A URL is made up of several components. It starts with the scheme, which is usually ‘https://’ these days. That means it’s a web resource served over the HTTP protocol with encryption enabled.

Then we get the domain name - www.example.com - which itself consists of three components:

Subdomain: this is common but optional. Most sites will use the ‘www’ subdomain, but many sites don’t have a subdomain at all and only use the 2nd and top-level domains.
I.e. techcrunch.com doesn’t use a subdomain, whereas news.google.com is a subdomain of google.com.
2nd-level domain: this is the main part of the domain name, and is usually mentioned in the same breath as the top-level domain when we refer to websites. We’d always say ‘CNN dot com’ when we talk about the CNN website.
Top-level domain: this last part of the domain name historically referred to the type of organisation (.com for commercial, .org for organisations, etc.) and/or the country the domain is associated with (.co.uk for commercial businesses in the United Kingdom, .nl for every Dutch website, etc.)
Nowadays top-level domains are not indicative of business types, though often still very much relevant for the country your site is assumed to target.
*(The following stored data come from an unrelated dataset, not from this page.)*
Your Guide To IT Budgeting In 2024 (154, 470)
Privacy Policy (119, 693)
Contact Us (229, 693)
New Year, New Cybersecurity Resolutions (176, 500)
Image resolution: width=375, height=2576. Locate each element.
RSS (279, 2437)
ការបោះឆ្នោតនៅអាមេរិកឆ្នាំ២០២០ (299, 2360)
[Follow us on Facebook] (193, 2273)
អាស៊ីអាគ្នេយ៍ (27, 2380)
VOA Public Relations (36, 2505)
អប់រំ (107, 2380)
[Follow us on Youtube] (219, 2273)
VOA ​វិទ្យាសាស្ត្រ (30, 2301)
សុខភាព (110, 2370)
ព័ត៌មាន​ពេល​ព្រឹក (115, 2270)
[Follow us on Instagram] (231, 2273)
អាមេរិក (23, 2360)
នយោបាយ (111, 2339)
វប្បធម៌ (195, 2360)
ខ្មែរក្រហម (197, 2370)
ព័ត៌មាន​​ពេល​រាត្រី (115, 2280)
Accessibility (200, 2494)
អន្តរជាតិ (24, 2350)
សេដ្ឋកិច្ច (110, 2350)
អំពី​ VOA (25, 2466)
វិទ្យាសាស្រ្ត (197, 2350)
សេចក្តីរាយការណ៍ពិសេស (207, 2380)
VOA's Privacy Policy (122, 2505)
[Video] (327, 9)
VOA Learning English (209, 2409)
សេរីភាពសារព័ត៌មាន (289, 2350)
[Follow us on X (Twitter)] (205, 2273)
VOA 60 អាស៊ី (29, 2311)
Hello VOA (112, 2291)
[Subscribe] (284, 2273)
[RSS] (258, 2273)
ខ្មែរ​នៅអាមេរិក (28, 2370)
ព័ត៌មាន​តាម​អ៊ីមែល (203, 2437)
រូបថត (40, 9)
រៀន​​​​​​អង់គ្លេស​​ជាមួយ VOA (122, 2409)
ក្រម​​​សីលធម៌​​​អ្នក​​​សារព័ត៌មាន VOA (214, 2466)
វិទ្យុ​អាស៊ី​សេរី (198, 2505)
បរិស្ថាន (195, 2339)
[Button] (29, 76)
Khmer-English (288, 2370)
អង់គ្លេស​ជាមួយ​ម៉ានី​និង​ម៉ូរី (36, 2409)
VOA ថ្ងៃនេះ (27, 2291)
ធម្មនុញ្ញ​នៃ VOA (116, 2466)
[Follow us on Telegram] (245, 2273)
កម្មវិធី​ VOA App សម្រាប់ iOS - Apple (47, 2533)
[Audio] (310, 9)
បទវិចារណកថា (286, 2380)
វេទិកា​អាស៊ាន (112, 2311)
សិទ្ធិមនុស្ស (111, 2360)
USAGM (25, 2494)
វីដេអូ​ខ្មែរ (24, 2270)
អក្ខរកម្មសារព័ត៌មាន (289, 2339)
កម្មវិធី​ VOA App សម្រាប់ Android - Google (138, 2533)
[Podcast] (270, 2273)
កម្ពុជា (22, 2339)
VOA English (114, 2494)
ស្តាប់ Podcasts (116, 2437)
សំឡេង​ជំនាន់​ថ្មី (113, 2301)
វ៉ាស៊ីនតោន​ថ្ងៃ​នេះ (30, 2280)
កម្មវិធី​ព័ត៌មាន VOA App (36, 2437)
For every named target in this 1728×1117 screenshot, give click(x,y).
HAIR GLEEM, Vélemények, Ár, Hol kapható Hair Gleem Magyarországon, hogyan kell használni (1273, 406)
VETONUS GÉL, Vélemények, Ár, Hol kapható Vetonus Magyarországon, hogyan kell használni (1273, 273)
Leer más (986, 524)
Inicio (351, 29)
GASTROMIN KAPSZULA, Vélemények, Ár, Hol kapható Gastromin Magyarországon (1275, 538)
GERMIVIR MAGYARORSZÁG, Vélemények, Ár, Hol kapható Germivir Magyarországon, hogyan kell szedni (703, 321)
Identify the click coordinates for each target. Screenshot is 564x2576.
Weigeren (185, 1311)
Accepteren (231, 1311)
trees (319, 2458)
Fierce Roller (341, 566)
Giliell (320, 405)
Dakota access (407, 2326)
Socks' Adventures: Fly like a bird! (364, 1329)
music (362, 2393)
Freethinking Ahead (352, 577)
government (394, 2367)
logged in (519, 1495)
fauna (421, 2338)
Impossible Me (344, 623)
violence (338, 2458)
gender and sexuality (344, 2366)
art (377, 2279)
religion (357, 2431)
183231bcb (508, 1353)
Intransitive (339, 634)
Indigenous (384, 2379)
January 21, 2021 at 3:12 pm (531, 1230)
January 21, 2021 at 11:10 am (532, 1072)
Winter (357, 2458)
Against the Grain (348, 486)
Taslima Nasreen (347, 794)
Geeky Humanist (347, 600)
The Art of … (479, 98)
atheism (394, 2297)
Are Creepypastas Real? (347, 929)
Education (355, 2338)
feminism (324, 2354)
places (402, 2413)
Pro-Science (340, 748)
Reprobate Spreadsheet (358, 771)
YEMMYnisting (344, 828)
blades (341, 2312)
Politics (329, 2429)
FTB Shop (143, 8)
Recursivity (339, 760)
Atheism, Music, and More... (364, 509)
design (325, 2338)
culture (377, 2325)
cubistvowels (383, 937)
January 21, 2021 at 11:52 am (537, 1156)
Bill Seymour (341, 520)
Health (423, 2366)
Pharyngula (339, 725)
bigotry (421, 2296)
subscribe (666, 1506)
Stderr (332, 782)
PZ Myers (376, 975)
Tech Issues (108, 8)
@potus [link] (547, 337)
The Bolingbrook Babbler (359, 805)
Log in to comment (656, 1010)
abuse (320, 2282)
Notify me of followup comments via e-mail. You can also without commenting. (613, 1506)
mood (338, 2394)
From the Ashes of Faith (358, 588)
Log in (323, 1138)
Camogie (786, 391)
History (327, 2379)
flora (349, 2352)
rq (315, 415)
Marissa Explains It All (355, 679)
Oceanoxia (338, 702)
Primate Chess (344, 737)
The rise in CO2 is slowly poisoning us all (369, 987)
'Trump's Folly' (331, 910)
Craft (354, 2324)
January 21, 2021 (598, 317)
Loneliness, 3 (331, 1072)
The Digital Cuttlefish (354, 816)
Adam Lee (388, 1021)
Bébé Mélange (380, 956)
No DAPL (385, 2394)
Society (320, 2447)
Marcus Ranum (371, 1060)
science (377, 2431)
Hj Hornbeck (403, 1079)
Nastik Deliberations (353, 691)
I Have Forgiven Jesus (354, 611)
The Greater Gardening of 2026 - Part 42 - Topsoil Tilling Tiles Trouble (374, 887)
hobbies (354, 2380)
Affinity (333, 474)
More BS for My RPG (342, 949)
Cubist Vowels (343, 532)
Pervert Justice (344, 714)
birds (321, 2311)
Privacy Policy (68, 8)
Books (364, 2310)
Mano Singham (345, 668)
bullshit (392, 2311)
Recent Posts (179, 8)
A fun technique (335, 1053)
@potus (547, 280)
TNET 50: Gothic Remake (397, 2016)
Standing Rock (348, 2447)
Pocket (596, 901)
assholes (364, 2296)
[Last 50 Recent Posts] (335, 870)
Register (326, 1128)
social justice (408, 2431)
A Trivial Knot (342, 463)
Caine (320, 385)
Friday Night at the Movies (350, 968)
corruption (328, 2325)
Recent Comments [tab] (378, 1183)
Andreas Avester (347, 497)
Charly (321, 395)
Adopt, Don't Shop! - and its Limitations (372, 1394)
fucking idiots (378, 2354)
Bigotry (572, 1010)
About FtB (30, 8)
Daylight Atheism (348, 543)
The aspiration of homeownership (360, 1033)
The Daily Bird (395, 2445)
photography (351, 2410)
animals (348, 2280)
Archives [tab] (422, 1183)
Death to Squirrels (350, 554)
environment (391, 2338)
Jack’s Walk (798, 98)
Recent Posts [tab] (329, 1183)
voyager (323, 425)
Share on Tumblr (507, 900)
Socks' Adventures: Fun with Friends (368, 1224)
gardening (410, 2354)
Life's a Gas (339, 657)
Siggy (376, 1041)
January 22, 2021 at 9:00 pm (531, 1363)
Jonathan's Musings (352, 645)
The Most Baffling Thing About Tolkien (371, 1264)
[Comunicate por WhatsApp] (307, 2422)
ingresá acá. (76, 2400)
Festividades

More on that later.

After the domain we have the path of the web resource, which usually consists of a directory (also known as a folder) and sometimes ends in a filename.

Sometimes URLs can also contain parameters, which are indicated by a question mark followed by whatever the parameter is.

Rather than dig into the precise details of all the technical specifics of every aspect of a URL and retreading ground others have so thoroughly plodded already, I’ll just link to this excellent article on the Mozilla site that explains it all in agonising detail.

Scheme: HTTP vs HTTPS

The first question that arises is what scheme you should use? And the answer is simple: HTTPS.

The difference between HTTP and HTTPS is one of security. A website serving over HTTP:// sends its data over the web in unencrypted, plain-text form, which means it can be intercepted and read by nefarious actors.

With HTTPS, the data is encrypted before sent across the web to the recipient, where it is then unencrypted. Any data intercepted as it crosses the web is encrypted gibberish. This makes the communication between the website and the recipient more secure.

In 2022, almost all websites are served over HTTPS. Back in 2014 Google began a major push for websites to adopt HTTPS, making it a (small) ranking factor.

Now that pretty much all websites use HTTPS, that ranking factor is almost meaningless. HTTPS should be the default for your website. If your site is still on HTTP, you’re basically living in the pre-historic caveman web.

HTTP/2?

Now, you may have heard of a thing called HTTP/2. This is the next version of the HTTP protocol. For most of the web’s existence, we’ve been using version 1.1 of the HTTP protocol, and it was time for an upgrade.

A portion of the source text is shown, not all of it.